TASK ITEM | In the records below, find the line containing "Voyage en Algérie : une" and transcribe it and every line after it exactly; leave the pictures out.
Top of RECORDS SUPPLIED
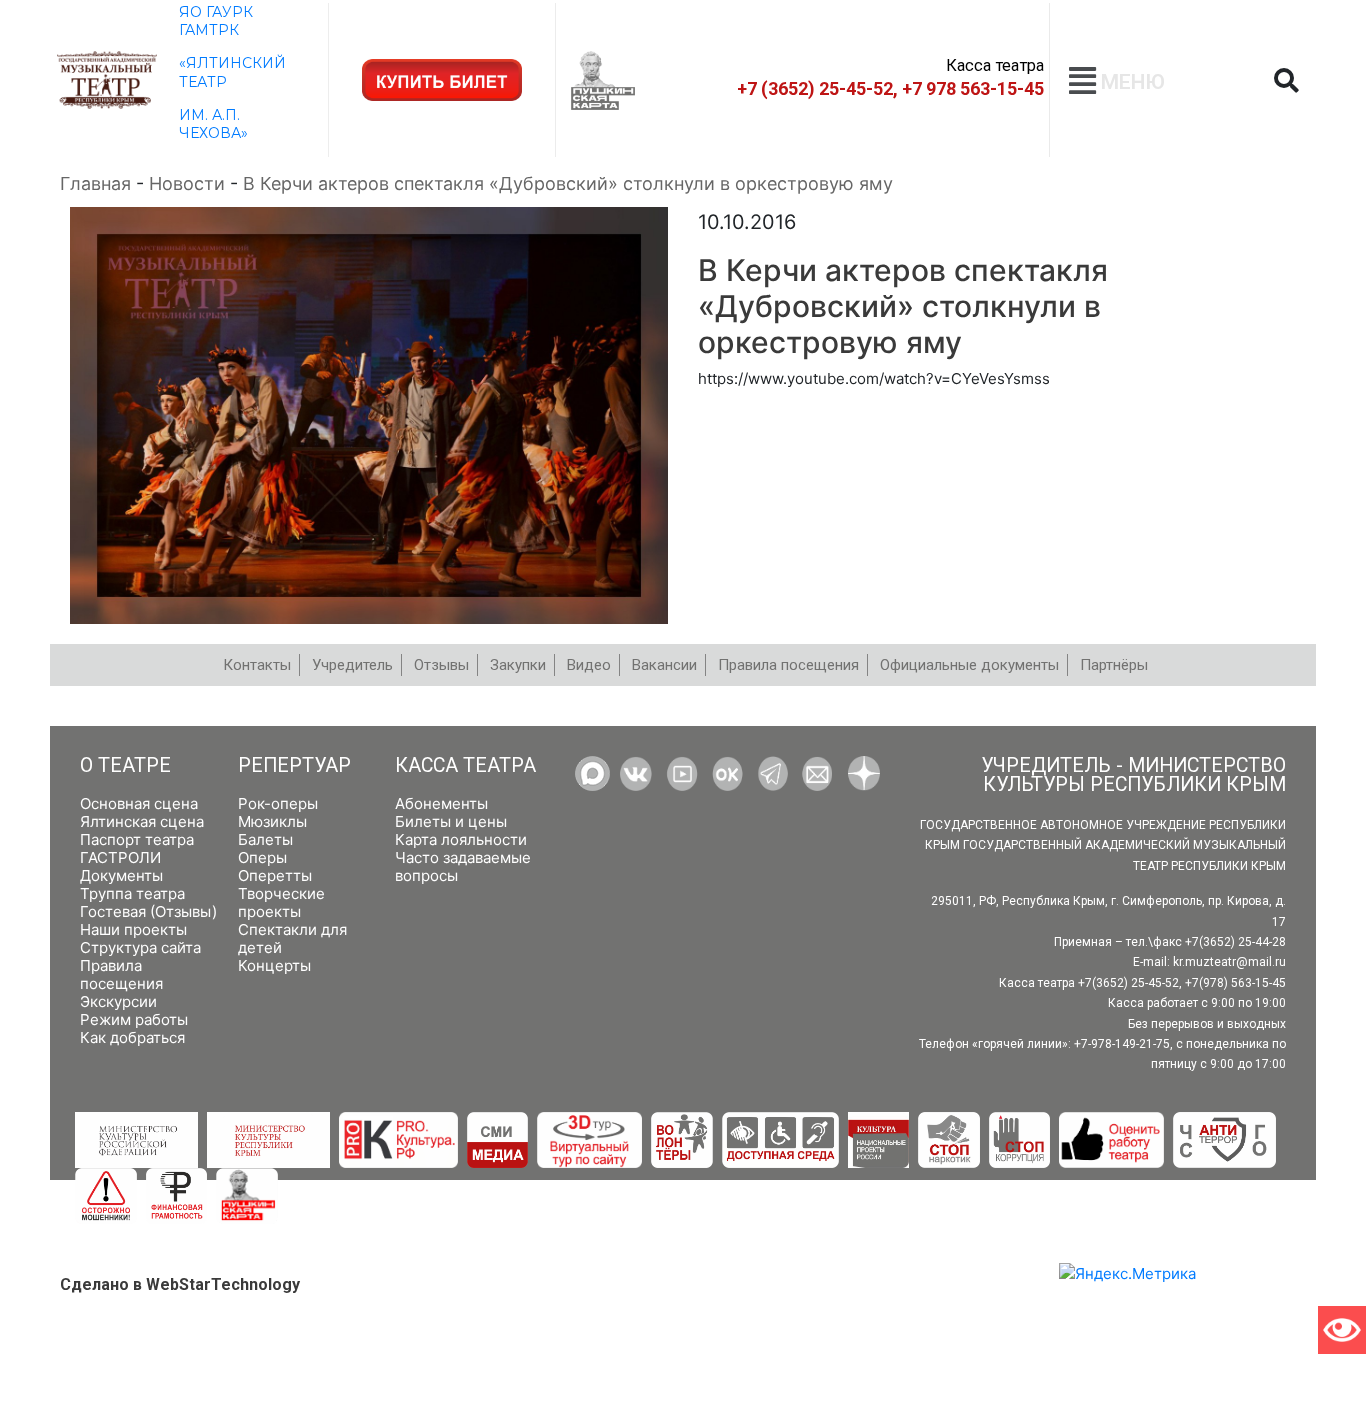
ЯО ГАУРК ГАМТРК (216, 21)
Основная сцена (139, 803)
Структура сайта (140, 947)
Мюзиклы (272, 821)
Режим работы (134, 1019)
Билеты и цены (451, 821)
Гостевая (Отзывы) (148, 911)
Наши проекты (133, 929)
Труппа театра (132, 893)
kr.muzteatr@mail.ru (1229, 962)
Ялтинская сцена (142, 821)
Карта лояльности (461, 839)
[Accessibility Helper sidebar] (1342, 1330)
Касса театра (465, 765)
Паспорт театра (137, 839)
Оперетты (275, 875)
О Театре (125, 765)
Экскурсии (118, 1001)
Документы (121, 875)
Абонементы (441, 803)
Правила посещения (121, 974)
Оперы (262, 857)
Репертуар (294, 765)
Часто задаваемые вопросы (463, 866)
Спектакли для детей (292, 938)
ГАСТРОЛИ (120, 857)
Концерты (274, 965)
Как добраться (132, 1037)
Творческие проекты (281, 902)
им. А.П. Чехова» (213, 124)
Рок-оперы (278, 803)
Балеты (265, 839)
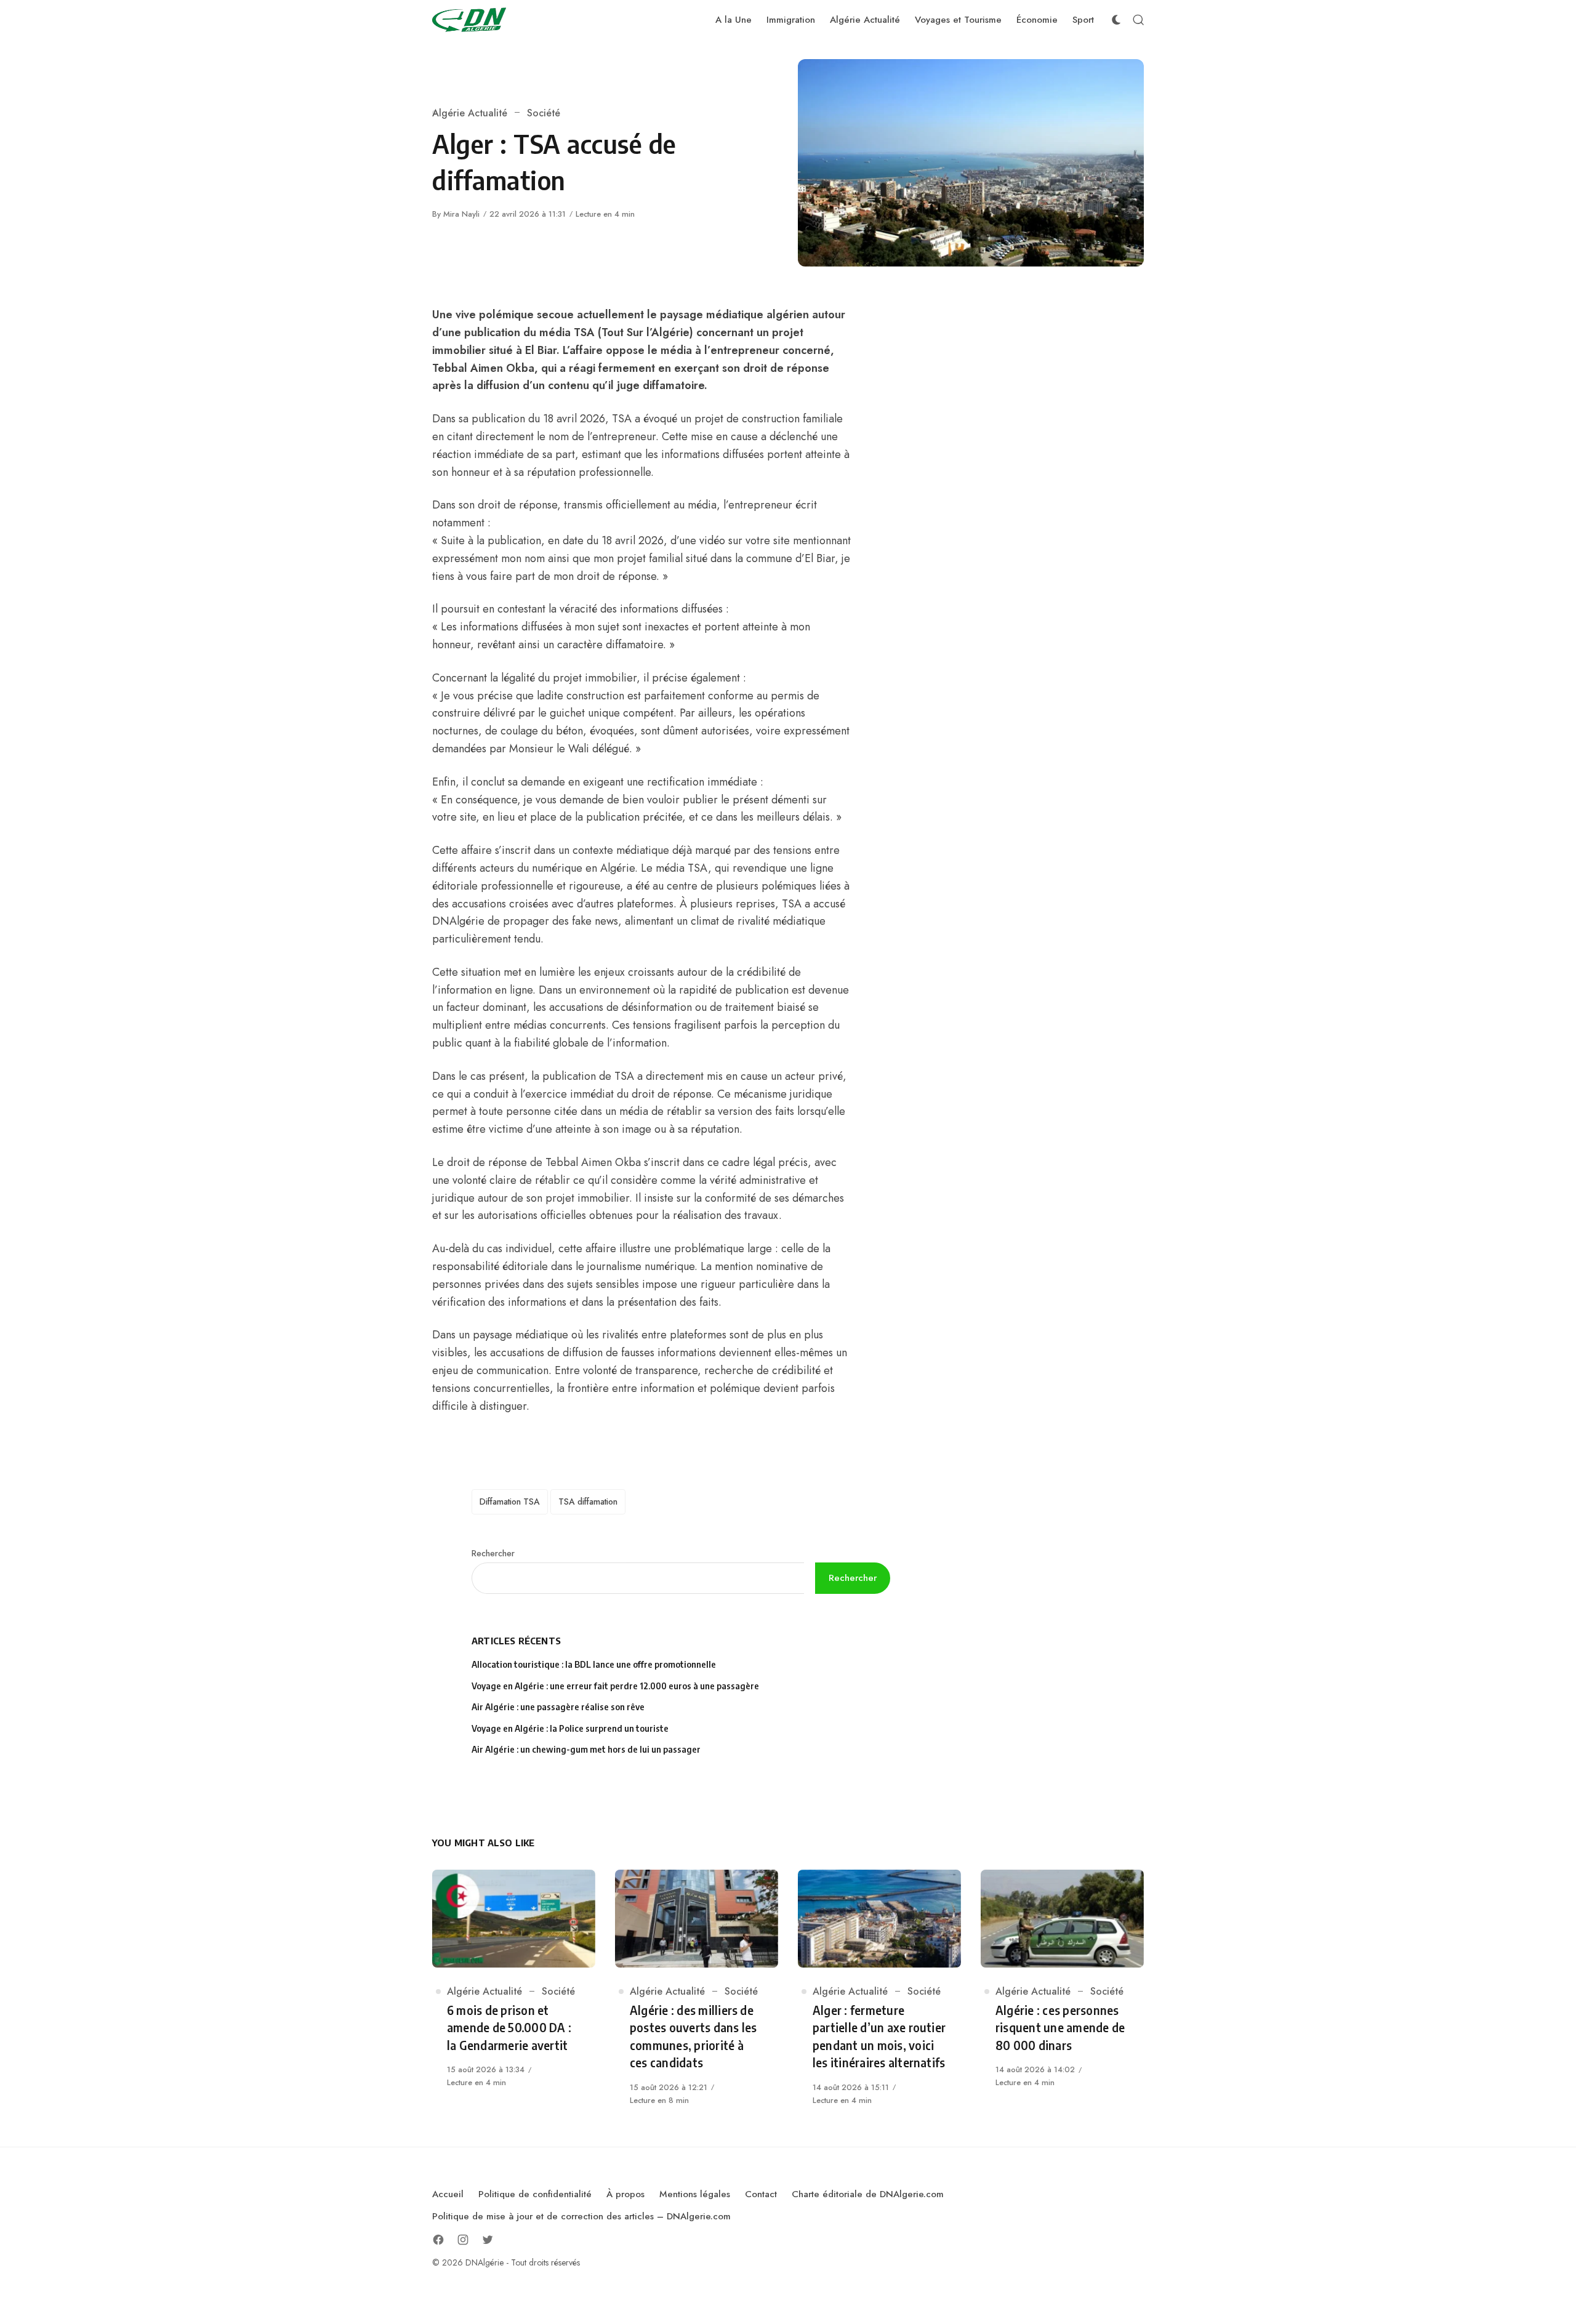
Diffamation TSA (510, 1501)
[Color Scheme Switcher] (1116, 19)
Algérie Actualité (469, 113)
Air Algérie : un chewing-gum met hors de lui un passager (586, 1749)
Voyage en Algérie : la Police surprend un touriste (570, 1728)
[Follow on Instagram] (463, 2240)
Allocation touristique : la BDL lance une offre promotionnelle (594, 1664)
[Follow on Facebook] (438, 2240)
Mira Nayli (461, 214)
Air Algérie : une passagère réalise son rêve (559, 1707)
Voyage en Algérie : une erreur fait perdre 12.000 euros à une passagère (615, 1686)
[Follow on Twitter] (487, 2240)
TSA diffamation (587, 1501)
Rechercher (493, 1553)
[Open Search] (1138, 19)
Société (543, 113)
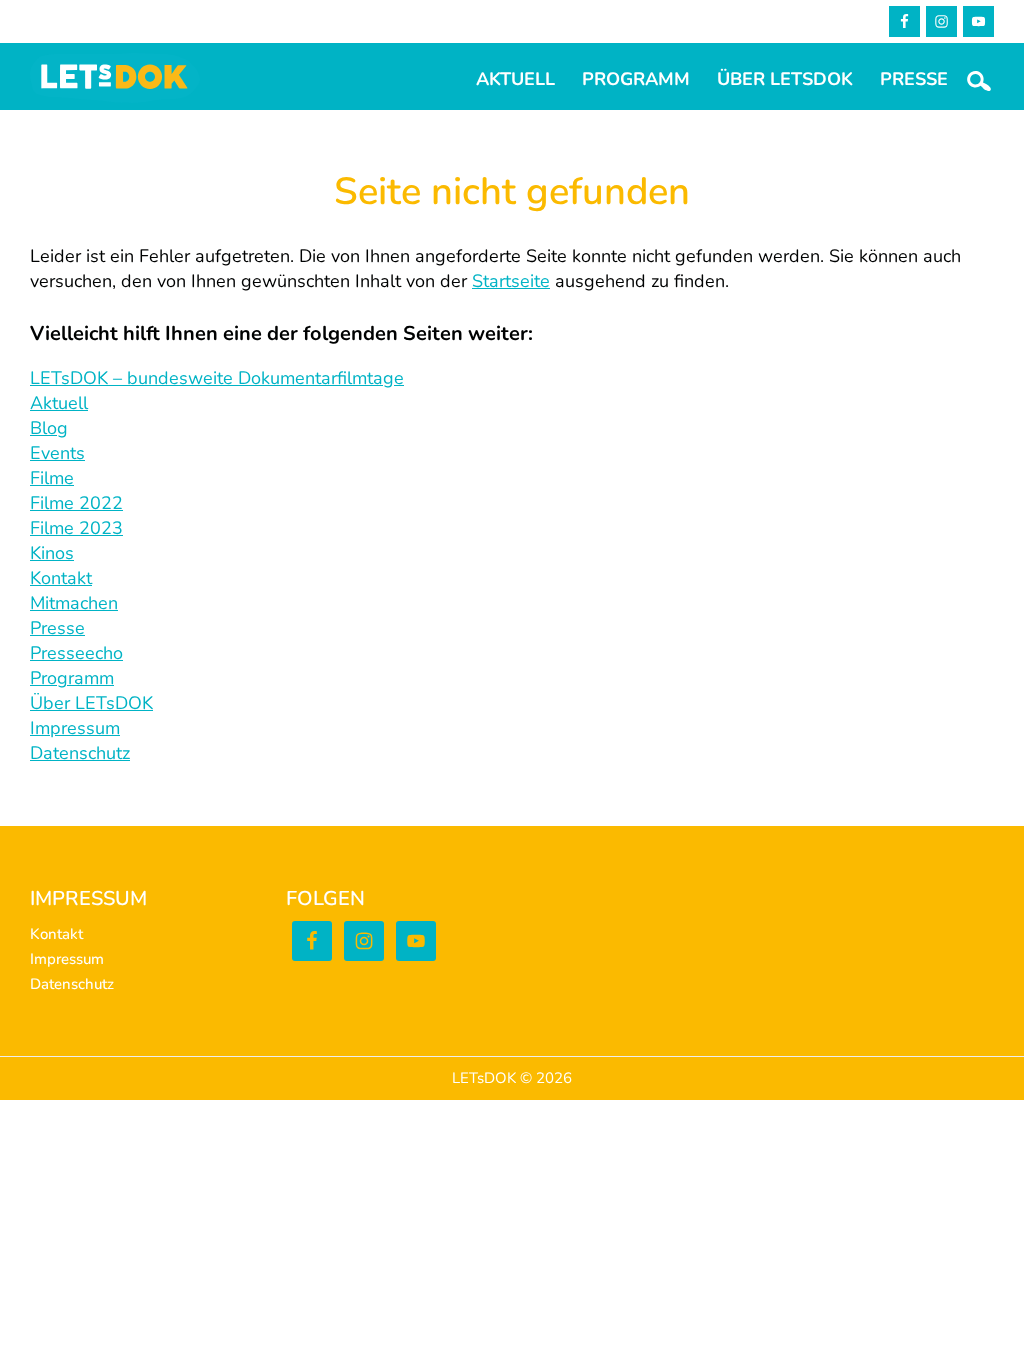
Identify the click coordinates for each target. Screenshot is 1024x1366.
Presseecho (76, 653)
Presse (57, 628)
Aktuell (59, 403)
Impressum (75, 728)
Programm (72, 678)
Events (57, 453)
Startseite (511, 281)
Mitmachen (74, 603)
Bottom of RECORDS SUPPLIED
YOUR RESPONSE |
Voyage en Algérie : une erreur fait perdre 12.000 euros à une passagère (615, 1686)
[Follow on Twitter] (487, 2240)
TSA diffamation (587, 1501)
Rechercher (493, 1553)
[Open Search] (1138, 19)
Société (543, 113)
Identify the click coordinates for each target. Screenshot is 1024x1366.
Presseecho (76, 653)
Presse (57, 628)
Aktuell (59, 403)
Impressum (75, 728)
Programm (72, 678)
Events (57, 453)
Startseite (511, 281)
Mitmachen (74, 603)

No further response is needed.